I Hate Being Moved By A Commercial…
All that to say, I am no stranger to being moved by something that is cynically designed to sell me a product. Art and commerce are inextricably linked under capitalism, and great ads are the result of skilled artists going all-in for commerce the way Jordan went all-in on the court. PlayStation’s “30th Anniversary | Thank You” video got to me and, for that, I salute the editors who showcased an impressive awareness of the games they were supercutting together.
A tribute to Sony’s many iconic brands, the two-minute ad takes a clip show approach to PlayStation history, showing characters from across its three decade history. We see some bombastic moments, like Nathan Drake getting sucked out of an airplane fuselage in Uncharted 3, Wander sizing up the first colossus, and a Call of Duty character landing atop a speeding truck.

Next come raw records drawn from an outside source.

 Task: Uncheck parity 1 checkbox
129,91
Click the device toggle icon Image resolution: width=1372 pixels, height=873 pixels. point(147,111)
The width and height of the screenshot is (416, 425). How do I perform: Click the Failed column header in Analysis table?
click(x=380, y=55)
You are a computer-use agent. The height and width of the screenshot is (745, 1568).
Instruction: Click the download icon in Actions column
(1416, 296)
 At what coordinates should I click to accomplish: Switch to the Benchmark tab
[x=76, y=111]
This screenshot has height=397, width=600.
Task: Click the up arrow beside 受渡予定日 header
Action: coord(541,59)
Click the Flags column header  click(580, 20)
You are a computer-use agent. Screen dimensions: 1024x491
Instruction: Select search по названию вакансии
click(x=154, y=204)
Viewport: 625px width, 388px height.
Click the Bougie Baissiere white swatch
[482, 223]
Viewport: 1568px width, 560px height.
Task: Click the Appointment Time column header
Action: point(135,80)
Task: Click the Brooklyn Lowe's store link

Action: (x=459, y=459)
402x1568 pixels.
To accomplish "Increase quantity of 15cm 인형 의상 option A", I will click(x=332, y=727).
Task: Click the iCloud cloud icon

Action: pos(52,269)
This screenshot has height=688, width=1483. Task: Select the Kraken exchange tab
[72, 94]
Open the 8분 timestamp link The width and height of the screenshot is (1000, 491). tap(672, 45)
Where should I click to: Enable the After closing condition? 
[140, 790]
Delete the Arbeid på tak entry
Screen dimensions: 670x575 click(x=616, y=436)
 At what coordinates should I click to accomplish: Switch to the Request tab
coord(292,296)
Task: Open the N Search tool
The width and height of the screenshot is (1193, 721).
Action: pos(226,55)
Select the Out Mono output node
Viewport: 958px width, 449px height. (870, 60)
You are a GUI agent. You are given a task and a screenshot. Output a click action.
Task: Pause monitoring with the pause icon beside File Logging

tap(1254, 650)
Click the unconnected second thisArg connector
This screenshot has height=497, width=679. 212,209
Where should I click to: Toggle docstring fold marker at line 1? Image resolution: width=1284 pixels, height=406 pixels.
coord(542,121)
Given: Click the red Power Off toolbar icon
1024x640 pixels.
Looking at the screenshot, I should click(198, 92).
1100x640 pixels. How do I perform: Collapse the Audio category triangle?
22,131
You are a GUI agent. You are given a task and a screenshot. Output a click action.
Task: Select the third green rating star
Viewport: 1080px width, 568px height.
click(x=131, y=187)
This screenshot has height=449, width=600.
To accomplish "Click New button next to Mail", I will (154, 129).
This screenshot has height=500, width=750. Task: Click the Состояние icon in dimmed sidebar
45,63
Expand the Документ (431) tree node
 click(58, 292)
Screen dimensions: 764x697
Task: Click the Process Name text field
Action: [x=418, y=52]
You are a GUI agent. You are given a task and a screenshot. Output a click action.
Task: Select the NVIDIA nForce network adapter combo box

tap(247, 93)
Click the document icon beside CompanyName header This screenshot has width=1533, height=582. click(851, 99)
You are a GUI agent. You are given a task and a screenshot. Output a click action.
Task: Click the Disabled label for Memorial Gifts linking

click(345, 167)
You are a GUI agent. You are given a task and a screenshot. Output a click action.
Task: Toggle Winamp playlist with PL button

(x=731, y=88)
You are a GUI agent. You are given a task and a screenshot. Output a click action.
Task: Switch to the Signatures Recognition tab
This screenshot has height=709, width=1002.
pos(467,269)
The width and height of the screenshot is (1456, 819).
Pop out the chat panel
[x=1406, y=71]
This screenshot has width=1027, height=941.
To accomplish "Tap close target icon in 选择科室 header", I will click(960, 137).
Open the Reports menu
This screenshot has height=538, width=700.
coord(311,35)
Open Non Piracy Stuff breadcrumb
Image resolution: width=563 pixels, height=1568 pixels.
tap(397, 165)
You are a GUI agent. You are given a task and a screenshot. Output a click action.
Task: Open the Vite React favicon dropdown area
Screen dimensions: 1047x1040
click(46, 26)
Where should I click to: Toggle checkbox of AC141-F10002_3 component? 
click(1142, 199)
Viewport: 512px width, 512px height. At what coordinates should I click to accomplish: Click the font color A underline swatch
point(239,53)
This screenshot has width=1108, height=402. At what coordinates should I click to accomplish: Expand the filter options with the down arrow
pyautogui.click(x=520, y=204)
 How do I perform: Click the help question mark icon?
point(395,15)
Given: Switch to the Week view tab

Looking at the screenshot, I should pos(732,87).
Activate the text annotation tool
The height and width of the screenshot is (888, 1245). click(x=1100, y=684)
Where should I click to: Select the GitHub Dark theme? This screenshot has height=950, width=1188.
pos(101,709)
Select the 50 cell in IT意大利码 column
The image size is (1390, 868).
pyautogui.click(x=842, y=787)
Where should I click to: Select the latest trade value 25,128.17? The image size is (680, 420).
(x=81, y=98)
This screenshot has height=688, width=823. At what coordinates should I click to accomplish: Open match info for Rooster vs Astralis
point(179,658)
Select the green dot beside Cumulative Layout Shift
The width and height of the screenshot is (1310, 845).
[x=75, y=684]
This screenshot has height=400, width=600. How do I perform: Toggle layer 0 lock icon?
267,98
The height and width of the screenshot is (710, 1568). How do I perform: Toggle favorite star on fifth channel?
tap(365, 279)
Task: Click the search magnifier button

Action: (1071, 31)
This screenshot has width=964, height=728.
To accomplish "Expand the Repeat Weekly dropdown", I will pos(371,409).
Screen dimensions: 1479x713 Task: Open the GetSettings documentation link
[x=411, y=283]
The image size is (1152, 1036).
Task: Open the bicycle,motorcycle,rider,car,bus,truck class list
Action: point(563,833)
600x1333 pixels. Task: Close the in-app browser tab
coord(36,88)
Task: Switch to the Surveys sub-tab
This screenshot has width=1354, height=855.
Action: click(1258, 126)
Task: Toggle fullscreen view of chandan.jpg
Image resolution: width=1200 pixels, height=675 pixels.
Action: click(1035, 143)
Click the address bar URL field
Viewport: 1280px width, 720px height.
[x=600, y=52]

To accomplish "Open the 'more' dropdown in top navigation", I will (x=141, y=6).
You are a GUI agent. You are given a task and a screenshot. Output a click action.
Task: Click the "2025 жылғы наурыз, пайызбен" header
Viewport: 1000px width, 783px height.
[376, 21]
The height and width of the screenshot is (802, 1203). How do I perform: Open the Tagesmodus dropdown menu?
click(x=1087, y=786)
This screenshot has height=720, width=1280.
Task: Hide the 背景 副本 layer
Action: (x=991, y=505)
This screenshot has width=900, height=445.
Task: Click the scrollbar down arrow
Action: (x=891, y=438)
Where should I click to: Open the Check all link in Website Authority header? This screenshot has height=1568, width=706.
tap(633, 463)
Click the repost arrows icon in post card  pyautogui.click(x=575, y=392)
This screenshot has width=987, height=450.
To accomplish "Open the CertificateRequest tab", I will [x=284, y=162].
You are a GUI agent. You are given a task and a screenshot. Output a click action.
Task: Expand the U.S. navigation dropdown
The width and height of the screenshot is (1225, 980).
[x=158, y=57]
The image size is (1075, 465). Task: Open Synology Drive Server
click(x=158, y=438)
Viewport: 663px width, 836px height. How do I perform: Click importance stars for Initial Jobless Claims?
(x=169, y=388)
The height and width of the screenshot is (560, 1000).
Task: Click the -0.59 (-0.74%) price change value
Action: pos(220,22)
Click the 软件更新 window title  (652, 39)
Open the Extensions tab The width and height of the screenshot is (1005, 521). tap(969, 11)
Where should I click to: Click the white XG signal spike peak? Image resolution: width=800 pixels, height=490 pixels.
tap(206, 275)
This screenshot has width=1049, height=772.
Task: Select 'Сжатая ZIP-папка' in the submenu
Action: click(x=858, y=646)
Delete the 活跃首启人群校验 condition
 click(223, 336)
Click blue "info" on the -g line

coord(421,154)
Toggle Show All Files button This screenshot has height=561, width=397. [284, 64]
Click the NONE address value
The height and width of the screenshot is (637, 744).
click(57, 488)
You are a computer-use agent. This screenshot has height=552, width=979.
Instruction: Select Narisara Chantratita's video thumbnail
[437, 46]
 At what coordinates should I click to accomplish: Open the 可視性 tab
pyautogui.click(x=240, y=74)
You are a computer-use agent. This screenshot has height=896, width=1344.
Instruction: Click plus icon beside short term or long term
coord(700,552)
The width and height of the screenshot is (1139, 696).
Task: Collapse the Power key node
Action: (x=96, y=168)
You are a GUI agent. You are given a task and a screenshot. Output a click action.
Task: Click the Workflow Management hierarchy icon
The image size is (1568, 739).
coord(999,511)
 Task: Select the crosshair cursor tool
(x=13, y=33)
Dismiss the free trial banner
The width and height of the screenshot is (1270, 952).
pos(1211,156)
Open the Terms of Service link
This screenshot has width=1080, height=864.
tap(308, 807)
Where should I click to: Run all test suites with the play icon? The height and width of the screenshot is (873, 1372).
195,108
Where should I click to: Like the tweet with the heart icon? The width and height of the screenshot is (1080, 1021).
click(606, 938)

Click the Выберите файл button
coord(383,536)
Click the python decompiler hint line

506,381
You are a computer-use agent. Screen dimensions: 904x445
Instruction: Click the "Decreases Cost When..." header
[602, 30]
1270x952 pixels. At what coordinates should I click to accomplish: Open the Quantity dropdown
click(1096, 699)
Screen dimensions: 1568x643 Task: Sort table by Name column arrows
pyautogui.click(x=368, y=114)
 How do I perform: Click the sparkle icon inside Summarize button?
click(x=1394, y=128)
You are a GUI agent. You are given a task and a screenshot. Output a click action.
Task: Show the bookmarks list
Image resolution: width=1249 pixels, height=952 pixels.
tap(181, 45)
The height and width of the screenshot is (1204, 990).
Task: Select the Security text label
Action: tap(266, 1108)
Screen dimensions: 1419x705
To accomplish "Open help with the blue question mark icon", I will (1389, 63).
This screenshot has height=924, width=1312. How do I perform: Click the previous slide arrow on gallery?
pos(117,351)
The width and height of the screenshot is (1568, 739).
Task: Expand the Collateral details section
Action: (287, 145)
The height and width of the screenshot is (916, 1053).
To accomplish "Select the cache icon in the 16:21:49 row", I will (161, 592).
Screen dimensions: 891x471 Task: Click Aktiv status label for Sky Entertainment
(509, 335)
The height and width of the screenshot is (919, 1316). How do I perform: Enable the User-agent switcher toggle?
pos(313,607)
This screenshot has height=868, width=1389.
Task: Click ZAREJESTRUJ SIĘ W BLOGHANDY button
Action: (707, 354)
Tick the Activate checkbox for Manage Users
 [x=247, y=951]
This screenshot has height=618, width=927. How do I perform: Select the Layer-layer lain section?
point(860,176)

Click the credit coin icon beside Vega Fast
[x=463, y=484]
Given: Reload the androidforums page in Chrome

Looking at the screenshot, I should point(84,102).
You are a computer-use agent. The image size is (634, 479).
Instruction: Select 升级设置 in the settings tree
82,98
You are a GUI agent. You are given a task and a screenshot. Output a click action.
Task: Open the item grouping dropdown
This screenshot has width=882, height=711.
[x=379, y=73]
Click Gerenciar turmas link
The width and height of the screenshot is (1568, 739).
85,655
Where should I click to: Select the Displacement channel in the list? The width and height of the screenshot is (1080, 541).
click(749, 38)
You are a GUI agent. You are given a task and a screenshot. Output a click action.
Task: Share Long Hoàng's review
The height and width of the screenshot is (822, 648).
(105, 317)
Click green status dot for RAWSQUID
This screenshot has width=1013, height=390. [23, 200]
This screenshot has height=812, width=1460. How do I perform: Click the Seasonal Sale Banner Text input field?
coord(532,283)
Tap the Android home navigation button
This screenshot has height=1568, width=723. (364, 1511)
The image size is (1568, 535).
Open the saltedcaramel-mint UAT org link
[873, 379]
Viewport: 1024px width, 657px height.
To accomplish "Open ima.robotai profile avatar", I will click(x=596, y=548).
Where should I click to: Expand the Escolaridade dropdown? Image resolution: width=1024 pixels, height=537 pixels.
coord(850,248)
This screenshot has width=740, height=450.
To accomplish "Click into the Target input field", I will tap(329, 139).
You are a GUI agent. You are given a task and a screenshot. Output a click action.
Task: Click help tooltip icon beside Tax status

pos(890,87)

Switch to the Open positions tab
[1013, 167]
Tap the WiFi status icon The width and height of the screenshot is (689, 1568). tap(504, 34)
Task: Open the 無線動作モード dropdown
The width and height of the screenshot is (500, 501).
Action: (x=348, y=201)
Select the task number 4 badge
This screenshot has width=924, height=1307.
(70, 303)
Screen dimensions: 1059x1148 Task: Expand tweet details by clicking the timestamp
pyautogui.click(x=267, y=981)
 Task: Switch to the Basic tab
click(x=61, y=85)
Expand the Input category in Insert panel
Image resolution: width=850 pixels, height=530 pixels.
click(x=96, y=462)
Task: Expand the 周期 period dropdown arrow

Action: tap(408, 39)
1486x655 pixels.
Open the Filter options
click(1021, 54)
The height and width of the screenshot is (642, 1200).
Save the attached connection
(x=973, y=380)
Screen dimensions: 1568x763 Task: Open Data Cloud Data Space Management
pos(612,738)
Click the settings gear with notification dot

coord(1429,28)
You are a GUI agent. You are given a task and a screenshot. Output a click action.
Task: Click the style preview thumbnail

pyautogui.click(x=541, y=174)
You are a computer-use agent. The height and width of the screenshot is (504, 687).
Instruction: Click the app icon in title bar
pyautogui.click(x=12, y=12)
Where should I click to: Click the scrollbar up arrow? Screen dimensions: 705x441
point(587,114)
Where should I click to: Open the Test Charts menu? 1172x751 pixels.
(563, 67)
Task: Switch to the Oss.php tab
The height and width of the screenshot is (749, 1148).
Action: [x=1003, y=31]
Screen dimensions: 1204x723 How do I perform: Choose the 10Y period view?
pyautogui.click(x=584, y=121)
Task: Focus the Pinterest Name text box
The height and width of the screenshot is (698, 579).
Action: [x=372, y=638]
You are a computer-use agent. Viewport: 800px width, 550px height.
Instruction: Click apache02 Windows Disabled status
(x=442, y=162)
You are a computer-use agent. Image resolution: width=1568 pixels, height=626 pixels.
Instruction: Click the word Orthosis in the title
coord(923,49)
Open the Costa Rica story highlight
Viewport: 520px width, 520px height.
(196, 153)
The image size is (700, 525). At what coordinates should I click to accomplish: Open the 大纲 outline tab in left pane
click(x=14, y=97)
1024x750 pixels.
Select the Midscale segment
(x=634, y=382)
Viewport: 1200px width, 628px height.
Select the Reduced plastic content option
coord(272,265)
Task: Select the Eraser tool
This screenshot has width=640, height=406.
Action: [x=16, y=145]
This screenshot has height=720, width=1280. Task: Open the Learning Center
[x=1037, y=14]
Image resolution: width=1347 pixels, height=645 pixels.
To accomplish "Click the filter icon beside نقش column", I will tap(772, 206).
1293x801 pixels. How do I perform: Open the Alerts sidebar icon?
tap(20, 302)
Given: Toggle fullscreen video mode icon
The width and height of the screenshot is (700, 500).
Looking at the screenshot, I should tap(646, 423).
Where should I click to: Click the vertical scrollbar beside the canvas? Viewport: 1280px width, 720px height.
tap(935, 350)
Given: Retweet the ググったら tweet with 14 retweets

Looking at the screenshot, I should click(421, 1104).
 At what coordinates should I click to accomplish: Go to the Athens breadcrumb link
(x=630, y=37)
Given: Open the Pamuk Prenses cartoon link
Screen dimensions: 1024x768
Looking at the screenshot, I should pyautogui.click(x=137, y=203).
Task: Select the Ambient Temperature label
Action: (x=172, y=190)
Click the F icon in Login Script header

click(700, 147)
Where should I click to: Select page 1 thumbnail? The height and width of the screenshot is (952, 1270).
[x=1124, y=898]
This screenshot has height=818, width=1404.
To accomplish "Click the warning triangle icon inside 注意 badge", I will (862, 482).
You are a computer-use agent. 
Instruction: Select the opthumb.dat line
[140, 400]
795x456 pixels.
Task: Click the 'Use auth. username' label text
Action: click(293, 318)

…But Sometimes You Can’t Help It
But it’s the quiet beats early on that got to me. Okay, I’ll be honest, it was really just The Last of Us. If a game is making me emotional, it’s usually The Last of Us, and that was the case here, where the trailer expertly spliced together a handful of scenes from Part 2.
The first shows Owen and Abby in the boat, with a voiceover of Owen saying, “We can choose to be happy…” That immediately cuts to a younger Abby sitting with her father in a hospital. Then, it cuts to Ellie watching Joel play guitar in Part 2’s early moments. As those last shots play, Owen concludes, “…but not at any cost.”
That Owen quote is sneakily combining two moments from Part 2. Owen says, “We can choose to be happy,” pretty late in the game, during the Abby half of the campaign, in an attempt to convince Abby to run away to Santa Barbara with him. The, “…but not at any cost” part of the quote, though, is taken from the very beginning of the game, when Owen asks Abby to consider the toll that going after Joel could take on their group, and on the innocent people of Jackson.
The subsequent cuts to Abby’s father and Joel and Ellie during the “Future Days” scene, make the implication clear. Joel chose to be happy with Ellie at any cost — which meant Abby’s father’s death — and reaped the consequences.
In a few seconds, this PlayStation ad elegantly summed up the thesis statement of my favorite series? How would I not get a little emotional?